In a way, I have to give them credit.
A lot of people said it couldn't be done. That you can't pay people $174,000 to be a member of the U.S. Congress and then literally and blatantly have one party absolutely refuse to do your job. To filibuster everything. To vote no on everything.
To hold up Judicial Nominees to the point of ridiculousness.
Ah, there's the rub. The GOP frustrated Senate Democrats to the point that they played the "nuclear option." There's no filibuster option left for Judicial appointments, once they're out of committee.
(Then the GOP just stalled everyone in committee so that they didn't have to worry about a straight up-or-down vote, either.)
And now there are Judicial emergencies across huge numbers of our country's courts. Just in time for the GOP to come into office in control and, unless Senate Democrats embark in the same kind of obstructionist behavior they've spent the past eight years decrying, Federal Courts across the country are going to be filled with the worst kind of right-wing judges.

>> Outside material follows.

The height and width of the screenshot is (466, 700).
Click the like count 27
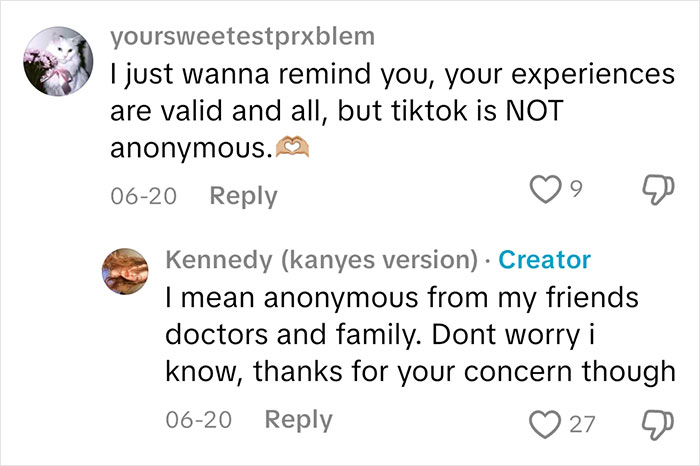582,424
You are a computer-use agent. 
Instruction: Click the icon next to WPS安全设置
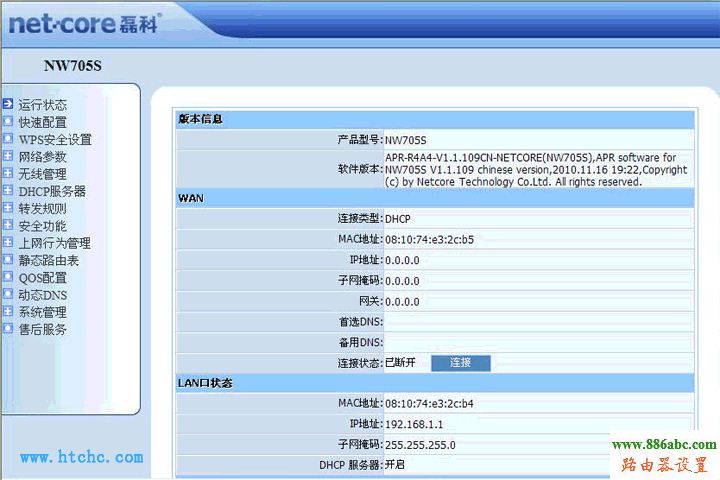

Sure, they can do a lot of damage to the Supreme Court. But most cases never see the Supreme Court. A vast amount of case law is settled at much lower levels.
The GOP played the long game, you see. They gambled that most voters wouldn't be sophisticated enough to understand more than "the government isn't working." That "Washington is broken." They gambled that most voters wouldn't peer past the headlines and understand that one party was deliberately and systematically breaking it. On purpose.
They gambled that after years of accusing the media of liberal bias, the media would bend over backward to show that both sides were at fault. They gambled that stories of how both sides of the aisle used to work together would start to sound like fairy tales. They gambled that that they could seize on the flimsiest of comparisons to show that sometime in the past, with some other President, the Democrats did it, too.
Most of all, they gambled that people who wouldn't understand why government wasn't working would look to the President, and see him as the leader of the party they considered in power, and then strike out at that party come election time. But maybe that wasn't much of a gamble after years of othering the black man in the White House, was it?
They played the long game, and from here it looks like maybe they've won.
We must figure out how to snatch that victory from them so it is not absolute. We must begin to figure out what OUR long game must be.